The latest news, analysis and other updates from FCW's reporters and editors.

After a scathing internal evaluation, the Defense Information Systems Agency said it is working to resolve latency and reliability issues in the Joint Regional Security Stacks program. Lauren C. Williams has the story.

Centralization can be stifling, but silos aren't sustainable. So now what? FCW gathered IT leaders from across government to tackle big questions about innovation. Troy K. Schneider has more.

Congress wants to know more about how the Department of Homeland Security and state and local partners use cell-site simulators – aka Stingrays -- and whether they are complying with existing regulations. Derek B. Johnson explains.

The facial recognition system widely deployed at U.S. airports is identifying alleged imposters at southern border crossings as well. Mark Rockwell reports.

Quick Hits

*** The Army is taking on a "no new money" approach when it comes to IT, and thinks category management can help.

The Army's primary IT budget goal is to better track and spend money it already has, Army Deputy CIO Gregory Garcia said at FCW's Feb 21 Cloud Security event in Washington, D.C.

Army CIO Lt. Gen. Bruce Crawford and Army Cyber Command head Lt. Gen. Stephen Fogarty will act as category managers to champion that approach.

Garcia said the Army has gotten some insight from the Reform Management Group process that identifies where IT spending occurs rather than where it is programmed. Ultimately, the Army aims to see, assess, redirect and control IT spending in all programs to get a sense of the whole enterprise. 

"People program IT spend, and then the real world happens and they spend IT spend," Garcia said. "So we're going to see what was the plan, what was the actual expenditure patterns based on expenditure data, and dig in on where we can make those greater savings."

***The General Services Administration announced a FITARA-friendly acquisition agreement with Dell EMC for the company's virtual computing environment solutions. The agency said in a Feb. 21 statement that Dell EMC's VCE solutions, which are available through Schedule 70, address many aspects of the Federal Data Center Consolidation Initiative.
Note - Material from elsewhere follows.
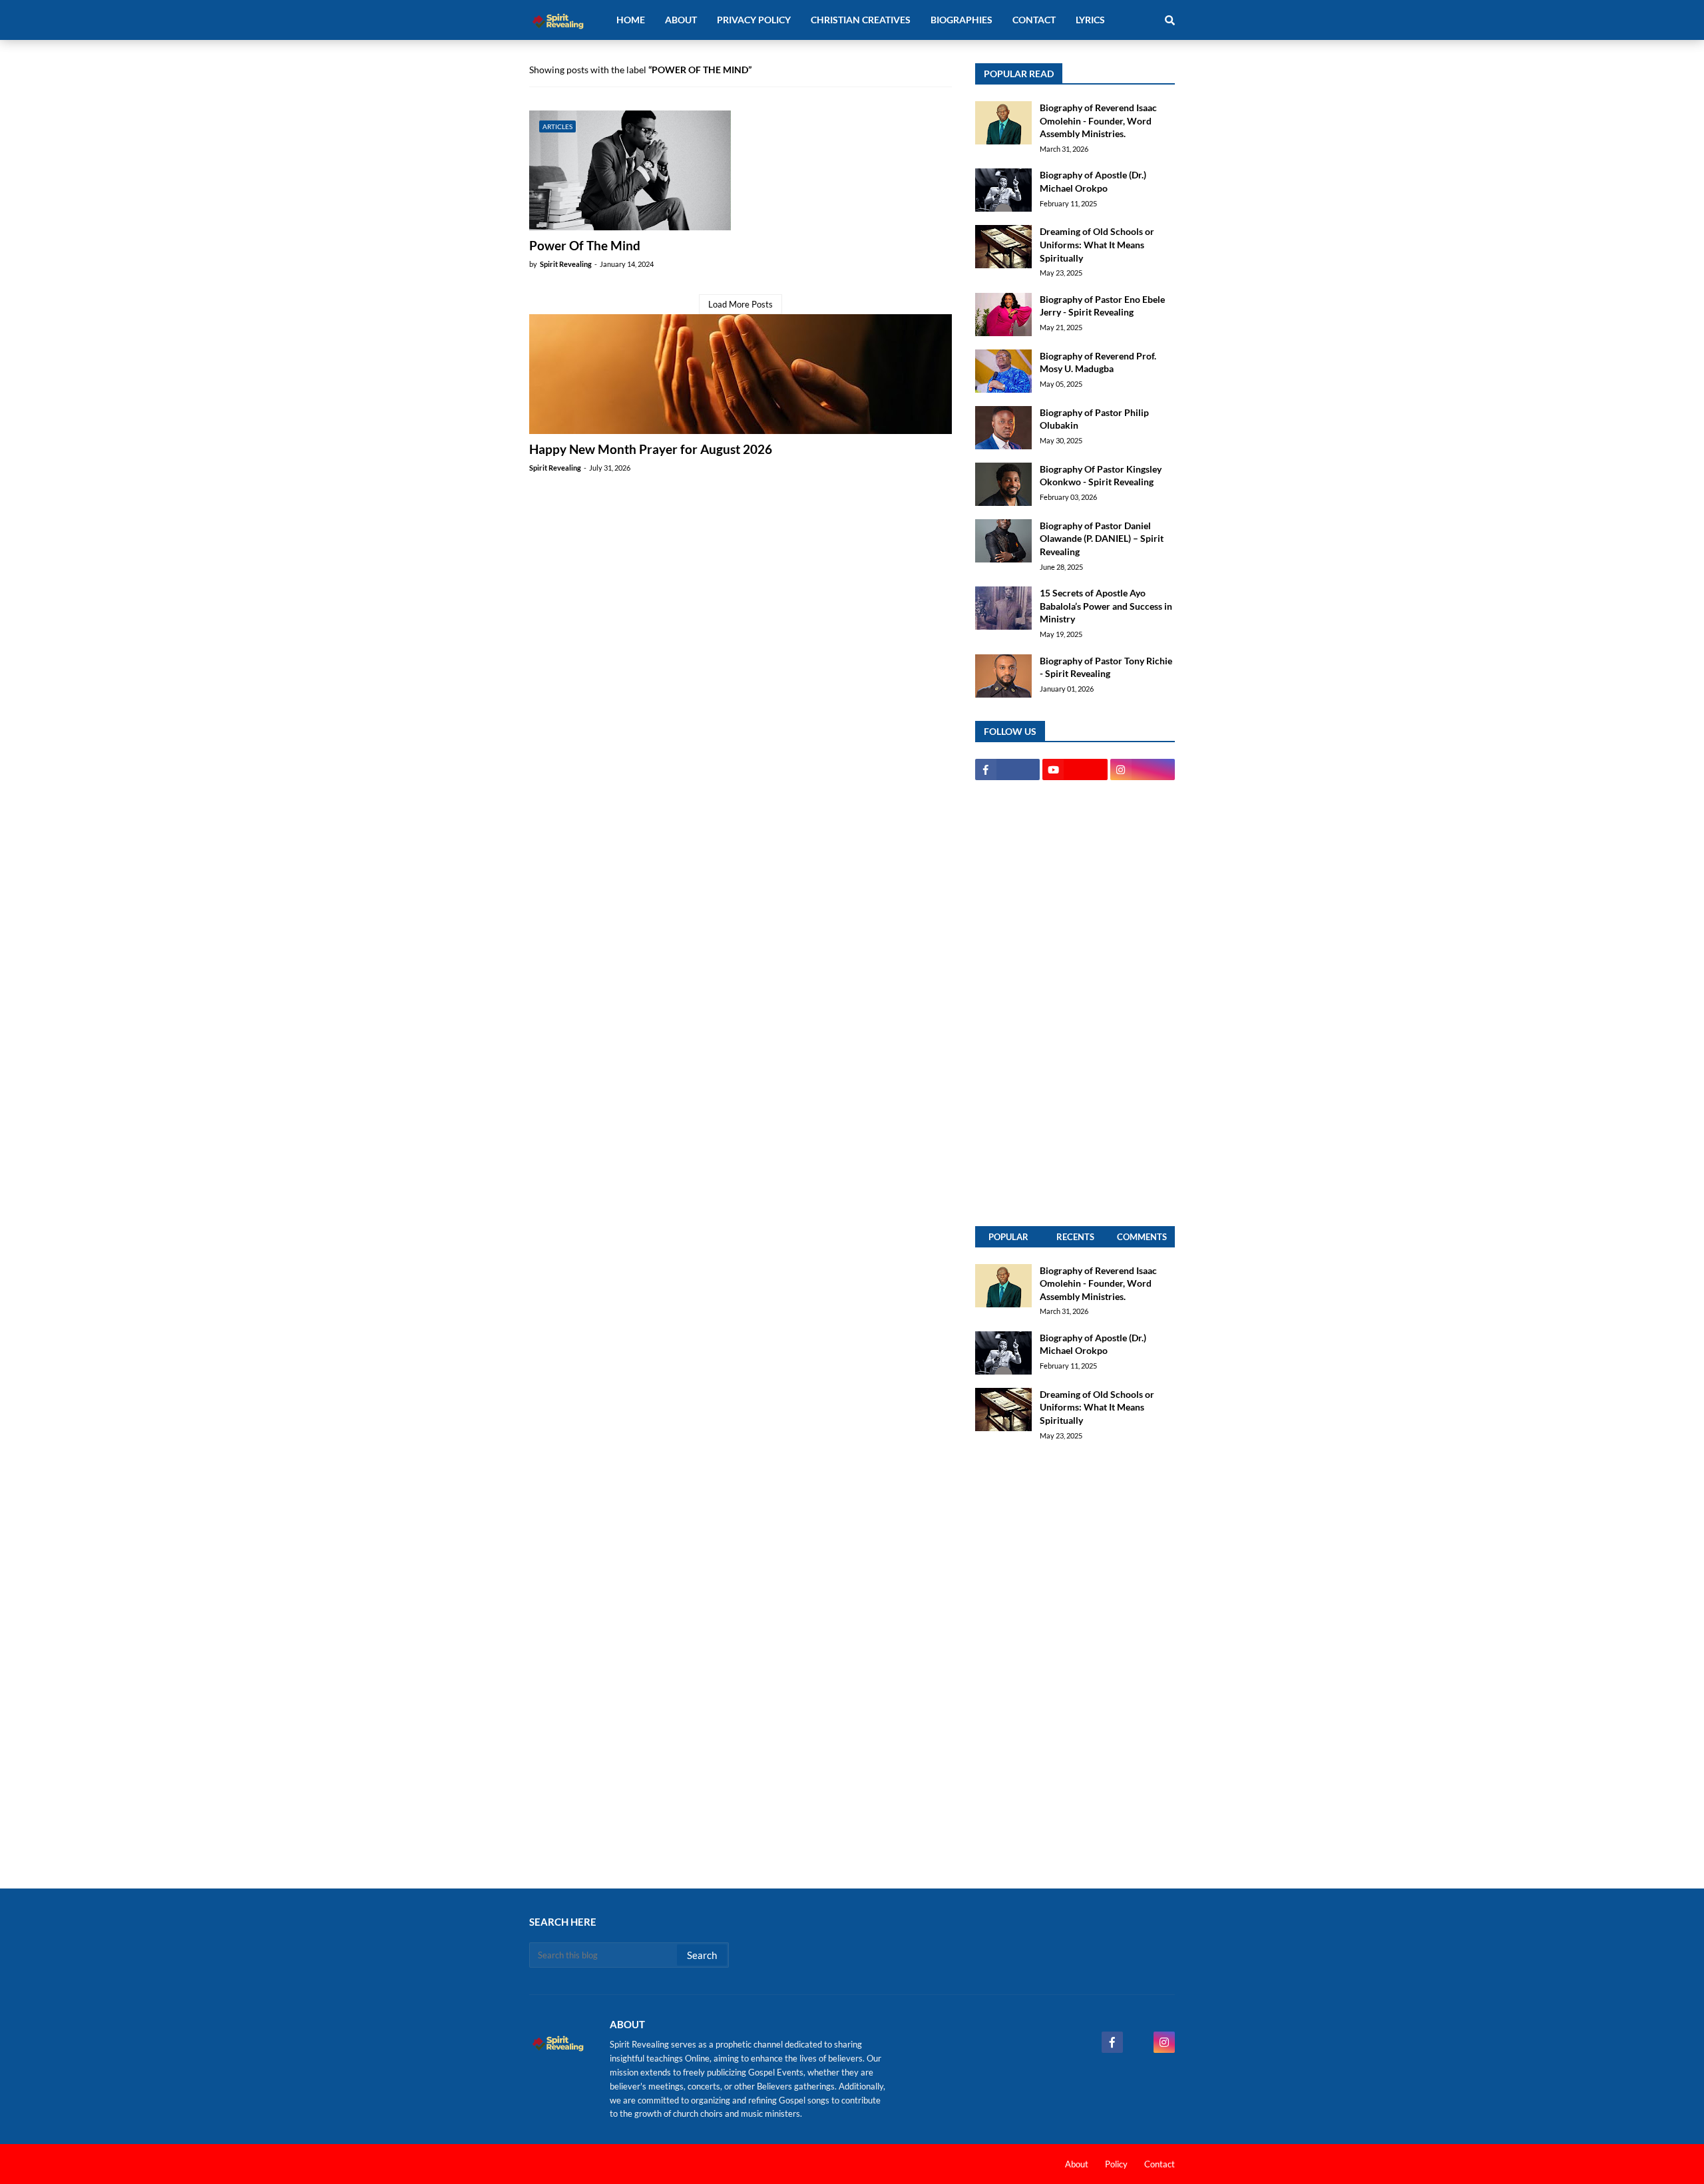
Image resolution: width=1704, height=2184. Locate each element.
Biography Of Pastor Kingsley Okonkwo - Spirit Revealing (1101, 475)
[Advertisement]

*** Congress wants to know if white-hat hackers could probe election infrastructure for vulnerabilities. In the explanatory statement on the funding bill passed last week, Congress directed the Cybersecurity and Information Security Agency to brief lawmakers by May 16 on the feasibility of a pilot program to let security researchers test election systems. Participation on the part of state and local officials would be voluntary.